■ **Excerpted passage**
"""
Other Qualifying Conditions

The shares under option have to meet certain qualifying conditions. They must be ordinary shares, fully paid up, and non-redeemable.

Companies are able to award EMI options over restricted and conditional shares. The market value of shares subject to restrictions or risk of forfeiture is determined as if there were no such restrictions or risk.

The option must be capable of exercise within ten years from the date of grant.

EMI options cannot be granted to any employee who controls 30% or more of the ordinary share capital of the company.

Disqualifying Events

There is also a requirement to avoid disqualifying events during the life of each EMI option.

The disqualifying events to a great extent mirror the qualifying conditions already described but do cover other matters. There will be a disqualifying event if the relevant company:

  • Ceases to meet the independence test.
  • Ceases to satisfy the trading activities requirement.
  • Makes certain alterations to its share capital.
  • Converts option shares into shares of a different class unless this is a permitted conversion (as defined).

There are also disqualifying events, if the employee:

  • Ceases to be an employee of the company (or a group company).
  • Ceases to satisfy the requirement as to commitment of working time.
  • Receives the grant of an Inland Revenue approved company share option plan ("CSOP") option (by reason of his or her employment with the relevant company or group), if, immediately after it is granted, the employee holds unexercised EMI options and CSOP options in respect of shares with a total value of more than £100,000.

There are other disqualifying events. However, achieving gross assets of more than £15 million is not a disqualifying event.

If the EMI framework looks right, and the company is confident the qualifying conditions are not a problem it must then decide whether or not the tax advantages make EMI options worthwhile.

Are The Tax Advantages Worthwhile?

An EMI option provides a method of avoiding an income tax charge of up to 40% that would usually apply to an employee on the exercise of an option.
"""
■ **Supplied information**
"""
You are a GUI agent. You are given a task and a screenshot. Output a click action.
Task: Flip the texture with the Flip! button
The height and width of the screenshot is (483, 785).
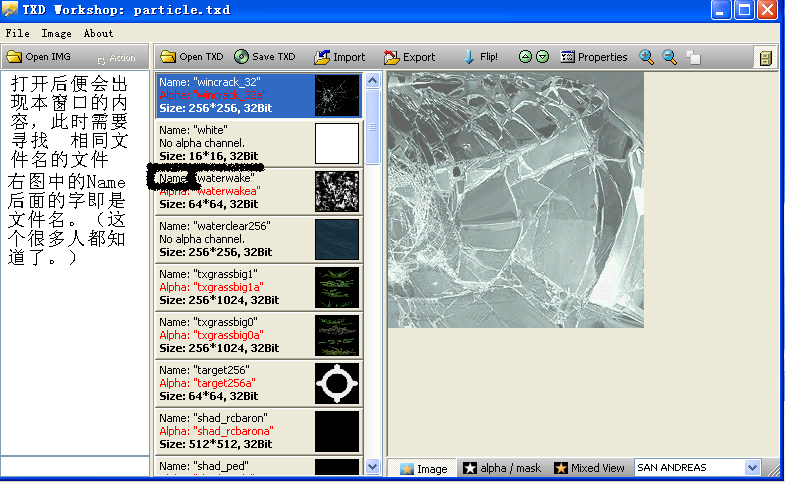(480, 57)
"""
Extend the passage on EMI share options, starting after its last sentence. The lines are separate material, unrelated to the passage on EMI share options.

The tax free exercise can take place any time, no later than the tenth anniversary of the date of grant, providing the option continues to qualify as an EMI option.

A participant who acquires shares tax free may have a CGT liability, but this will only arise when the shares are sold.

The first £7,500 (2001/2002) of all chargeable gains in a tax year are exempt from CGT. Taper relief may apply to reduce the effective tax rate depending on the shareholder's circumstances and the number of complete years the shares are held (in addition to the period for which the EMI option was held). Maximum taper relief for business assets achieves an effective CGT rate of only 10% for higher rate tax payers. Maximum taper relief is currently available after four years. This period could fall to only two years with effect from next year if a proposal announced by HM Treasury in June 2001 is implemented.

No employee's NICs will be payable on either the grant or exercise of EMI options, subject to the following comment on discounted options.

If an EMI option is granted at a discount, then the discount is taxed as normal (i.e. usually subject to income tax and, if applicable, NICs on exercise).

As well as tax advantages to employees, there is a very important tax advantage for employers. In the case of an unapproved option, the employing company will usually face an employer's NICs charge when an option is exercised. This charge is currently 11.9% (without limit) on the difference between the exercise price and the market value at the time of exercise of the shares acquired. This liability is unquantifiable at the outset and is a major concern for many companies. In contrast, under the EMI provisions there is an exemption from NICs whenever an EMI option is exercised (except as regards any discount).

If a disqualifying event occurs, then any increase in market value from immediately before the disqualifying event will, in broad terms, be subject to income tax on the exercise of the option (in addition to any tax already payable on any discount given at the time of grant). This income tax charge can be avoided if the option is exercised within 40 days of the disqualifying event (if this is permitted under the terms of the option).

As to CGT, if a disqualifying event occurs, shares acquired by the exercise of the option are qualifying shares (for the purpose of the enhanced taper relief) only if the option is exercised within 40 days of that event.

The Rival Company Share Option Plan

There is a long established alternative method of granting options to key employees. This is the Inland Revenue approved company share option plan (CSOP). Points to note about a CSOP are:

  • Options can only be granted under a CSOP after Inland Revenue approval of the plan has been obtained.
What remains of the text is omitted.